Texto para análise
Caros leitores, continuo confinada em casa. Nestas duas semanas, apenas fui até a porta da cozinha entregar o lixo ao faxineiro do prédio uma única vez — de fato, em casa produzimos pouquíssimos resíduos e mesmo assim o maior saco dos dois que tinha era de recicláveis. Faço compostagem há muitos anos, separo o lixo reciclável e evito ao máximo, de uma forma geral, criar ainda mais lixo por aí. Especialmente levando em consideração todas as porcarias que vejo nas mídias (anti) sociais todo dia. São tipos diferentes, mas lixos os dois.
Para a minha próxima interação com algum ser humano que não seja meu marido capricharei um pouco mais. Estou até começando a pensar em que roupa irei vestir para momento tão importante. Algo que substitua com alguma elegância a camiseta promocional e a calça de ginástica que vestia da última vez. Afinal, é algo raríssimo nestes dias. Brincadeira, é claro, já que tenho passado bastante bem a quarentena. Não tenho traumas com isso, apenas me preocupo com as pessoas que terão problemas financeiros nos próximos meses – basicamente, todos nós. Uns primeiro, outros depois. Tenho algumas teorias sobre quais deveriam ser os atuais e mesmo os próximos passos, mas não vem ao caso aqui. Afinal, vou tentar falar do covid-19 (foto de abertura) de forma marginal já que temos tantas informações que nos bombardeiam o tempo todo. Aqui vamos falar de autoentusiasmo.

Entradas de dados salvas:

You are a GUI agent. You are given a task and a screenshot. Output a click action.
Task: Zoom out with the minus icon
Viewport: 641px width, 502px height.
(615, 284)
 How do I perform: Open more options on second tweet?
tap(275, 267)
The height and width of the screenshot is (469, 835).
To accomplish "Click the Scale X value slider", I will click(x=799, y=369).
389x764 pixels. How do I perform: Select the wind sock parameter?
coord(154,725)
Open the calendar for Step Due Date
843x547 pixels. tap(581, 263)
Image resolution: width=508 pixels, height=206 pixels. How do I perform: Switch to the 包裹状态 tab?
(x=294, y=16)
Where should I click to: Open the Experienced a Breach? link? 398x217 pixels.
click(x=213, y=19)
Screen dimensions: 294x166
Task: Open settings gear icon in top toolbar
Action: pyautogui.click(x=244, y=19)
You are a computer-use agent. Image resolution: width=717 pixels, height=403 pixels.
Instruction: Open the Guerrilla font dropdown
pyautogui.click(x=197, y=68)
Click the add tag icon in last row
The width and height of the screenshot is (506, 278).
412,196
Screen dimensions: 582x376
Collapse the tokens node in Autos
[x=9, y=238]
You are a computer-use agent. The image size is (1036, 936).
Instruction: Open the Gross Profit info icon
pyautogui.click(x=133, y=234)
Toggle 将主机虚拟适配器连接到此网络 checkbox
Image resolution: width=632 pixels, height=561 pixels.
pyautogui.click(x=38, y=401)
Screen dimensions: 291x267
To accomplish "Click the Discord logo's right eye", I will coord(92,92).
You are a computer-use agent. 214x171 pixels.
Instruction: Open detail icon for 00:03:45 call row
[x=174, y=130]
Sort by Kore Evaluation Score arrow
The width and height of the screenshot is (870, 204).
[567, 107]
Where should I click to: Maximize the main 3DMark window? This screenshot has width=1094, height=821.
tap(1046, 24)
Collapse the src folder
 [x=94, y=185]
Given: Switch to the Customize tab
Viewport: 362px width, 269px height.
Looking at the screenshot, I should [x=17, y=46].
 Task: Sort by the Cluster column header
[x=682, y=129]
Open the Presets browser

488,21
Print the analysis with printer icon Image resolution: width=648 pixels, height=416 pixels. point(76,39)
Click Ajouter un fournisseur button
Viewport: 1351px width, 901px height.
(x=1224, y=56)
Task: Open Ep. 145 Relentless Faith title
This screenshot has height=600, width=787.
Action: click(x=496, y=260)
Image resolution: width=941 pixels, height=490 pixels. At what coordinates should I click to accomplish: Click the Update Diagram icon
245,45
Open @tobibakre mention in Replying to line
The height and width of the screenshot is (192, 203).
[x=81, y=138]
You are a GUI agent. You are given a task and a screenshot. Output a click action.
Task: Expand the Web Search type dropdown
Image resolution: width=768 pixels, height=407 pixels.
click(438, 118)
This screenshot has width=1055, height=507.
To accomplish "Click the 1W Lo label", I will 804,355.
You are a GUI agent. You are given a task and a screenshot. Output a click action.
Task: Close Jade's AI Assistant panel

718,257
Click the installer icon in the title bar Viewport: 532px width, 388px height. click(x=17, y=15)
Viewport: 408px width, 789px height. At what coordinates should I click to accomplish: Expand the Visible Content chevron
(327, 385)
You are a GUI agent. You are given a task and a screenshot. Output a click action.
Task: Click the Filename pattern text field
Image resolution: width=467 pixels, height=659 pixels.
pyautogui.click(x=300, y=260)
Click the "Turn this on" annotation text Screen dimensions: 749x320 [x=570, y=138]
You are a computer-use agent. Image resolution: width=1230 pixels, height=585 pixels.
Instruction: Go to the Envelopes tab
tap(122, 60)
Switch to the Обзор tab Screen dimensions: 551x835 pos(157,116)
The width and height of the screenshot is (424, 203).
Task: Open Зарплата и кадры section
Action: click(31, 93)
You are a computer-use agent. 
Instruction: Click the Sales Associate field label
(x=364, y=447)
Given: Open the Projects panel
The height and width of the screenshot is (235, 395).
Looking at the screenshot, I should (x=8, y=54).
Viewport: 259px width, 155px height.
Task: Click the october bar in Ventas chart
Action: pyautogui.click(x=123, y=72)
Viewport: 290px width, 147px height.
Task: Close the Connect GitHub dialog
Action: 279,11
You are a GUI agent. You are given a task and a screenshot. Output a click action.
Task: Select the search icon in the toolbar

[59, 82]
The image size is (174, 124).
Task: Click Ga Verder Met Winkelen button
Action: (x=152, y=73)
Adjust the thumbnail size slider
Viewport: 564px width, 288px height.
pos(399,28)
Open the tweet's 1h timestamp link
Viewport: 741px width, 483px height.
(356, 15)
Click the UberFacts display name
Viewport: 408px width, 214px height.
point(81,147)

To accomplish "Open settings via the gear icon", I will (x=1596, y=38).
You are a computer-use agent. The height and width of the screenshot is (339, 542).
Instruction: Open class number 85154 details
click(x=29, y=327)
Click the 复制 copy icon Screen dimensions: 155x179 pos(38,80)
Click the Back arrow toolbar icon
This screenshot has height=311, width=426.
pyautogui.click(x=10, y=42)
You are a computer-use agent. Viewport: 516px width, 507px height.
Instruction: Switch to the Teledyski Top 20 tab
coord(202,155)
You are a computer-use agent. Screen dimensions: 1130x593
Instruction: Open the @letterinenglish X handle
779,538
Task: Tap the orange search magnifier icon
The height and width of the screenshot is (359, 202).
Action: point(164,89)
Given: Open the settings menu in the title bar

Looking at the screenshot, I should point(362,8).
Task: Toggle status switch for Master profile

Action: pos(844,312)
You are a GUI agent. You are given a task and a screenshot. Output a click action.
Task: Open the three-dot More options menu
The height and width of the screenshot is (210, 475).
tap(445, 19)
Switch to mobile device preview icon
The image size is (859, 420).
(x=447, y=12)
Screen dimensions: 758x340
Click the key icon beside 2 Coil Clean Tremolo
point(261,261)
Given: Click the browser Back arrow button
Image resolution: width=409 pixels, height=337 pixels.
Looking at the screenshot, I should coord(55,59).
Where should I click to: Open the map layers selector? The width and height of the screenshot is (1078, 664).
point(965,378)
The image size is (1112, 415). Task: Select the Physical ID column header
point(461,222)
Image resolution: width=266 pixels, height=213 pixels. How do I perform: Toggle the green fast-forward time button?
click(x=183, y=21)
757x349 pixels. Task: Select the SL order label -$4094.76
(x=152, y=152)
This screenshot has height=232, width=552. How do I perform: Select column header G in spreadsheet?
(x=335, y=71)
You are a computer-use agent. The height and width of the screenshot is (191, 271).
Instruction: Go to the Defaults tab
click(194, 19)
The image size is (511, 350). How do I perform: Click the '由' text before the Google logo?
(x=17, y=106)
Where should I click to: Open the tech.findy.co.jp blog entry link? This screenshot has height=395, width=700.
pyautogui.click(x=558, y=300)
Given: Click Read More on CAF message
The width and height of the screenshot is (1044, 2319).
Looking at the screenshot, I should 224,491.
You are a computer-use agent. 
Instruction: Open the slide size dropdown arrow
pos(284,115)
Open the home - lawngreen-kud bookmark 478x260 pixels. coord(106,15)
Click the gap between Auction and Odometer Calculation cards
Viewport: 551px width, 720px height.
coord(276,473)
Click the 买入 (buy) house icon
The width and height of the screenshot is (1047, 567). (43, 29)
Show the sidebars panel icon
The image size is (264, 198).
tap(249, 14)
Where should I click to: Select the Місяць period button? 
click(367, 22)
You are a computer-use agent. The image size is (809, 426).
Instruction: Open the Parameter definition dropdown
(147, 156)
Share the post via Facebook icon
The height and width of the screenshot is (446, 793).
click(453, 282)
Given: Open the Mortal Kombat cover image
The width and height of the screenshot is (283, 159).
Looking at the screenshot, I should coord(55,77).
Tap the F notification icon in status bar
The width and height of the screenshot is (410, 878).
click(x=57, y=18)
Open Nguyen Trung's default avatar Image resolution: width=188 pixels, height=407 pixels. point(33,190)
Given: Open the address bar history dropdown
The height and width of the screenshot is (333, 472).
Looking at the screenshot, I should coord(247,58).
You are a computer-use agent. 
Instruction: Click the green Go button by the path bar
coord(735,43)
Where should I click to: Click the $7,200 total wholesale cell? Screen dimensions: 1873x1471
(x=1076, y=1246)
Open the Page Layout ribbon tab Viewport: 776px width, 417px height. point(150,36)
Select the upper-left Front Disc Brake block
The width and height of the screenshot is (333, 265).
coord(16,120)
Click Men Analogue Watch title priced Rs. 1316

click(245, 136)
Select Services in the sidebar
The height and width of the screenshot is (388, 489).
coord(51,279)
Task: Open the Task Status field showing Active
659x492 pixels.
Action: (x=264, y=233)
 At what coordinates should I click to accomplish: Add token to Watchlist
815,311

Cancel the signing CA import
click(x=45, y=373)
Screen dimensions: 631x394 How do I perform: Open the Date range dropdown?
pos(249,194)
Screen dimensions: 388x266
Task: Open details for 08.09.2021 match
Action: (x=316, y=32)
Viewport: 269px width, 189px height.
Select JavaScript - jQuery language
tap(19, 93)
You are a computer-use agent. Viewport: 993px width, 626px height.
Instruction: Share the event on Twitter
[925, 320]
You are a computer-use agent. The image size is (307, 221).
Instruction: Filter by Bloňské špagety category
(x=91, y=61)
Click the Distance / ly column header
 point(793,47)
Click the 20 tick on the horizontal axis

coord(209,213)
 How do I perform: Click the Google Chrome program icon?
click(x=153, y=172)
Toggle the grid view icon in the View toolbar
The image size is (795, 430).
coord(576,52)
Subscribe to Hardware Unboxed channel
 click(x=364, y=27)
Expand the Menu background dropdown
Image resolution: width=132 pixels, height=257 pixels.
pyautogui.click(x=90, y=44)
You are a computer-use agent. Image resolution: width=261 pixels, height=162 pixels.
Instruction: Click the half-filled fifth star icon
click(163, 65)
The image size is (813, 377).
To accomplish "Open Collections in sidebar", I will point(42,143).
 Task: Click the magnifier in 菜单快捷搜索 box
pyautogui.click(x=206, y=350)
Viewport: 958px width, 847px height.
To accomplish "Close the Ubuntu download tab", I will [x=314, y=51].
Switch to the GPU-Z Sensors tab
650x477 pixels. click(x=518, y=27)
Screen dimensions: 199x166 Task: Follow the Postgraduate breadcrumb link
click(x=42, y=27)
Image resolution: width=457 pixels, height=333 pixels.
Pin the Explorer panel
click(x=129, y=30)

O que fazer
No texto sobre a quarentena, quantas vezes o lixo foi entregue ao faxineiro do prédio nas duas semanas de confinamento?

Resolução do exercício
Uma única vez.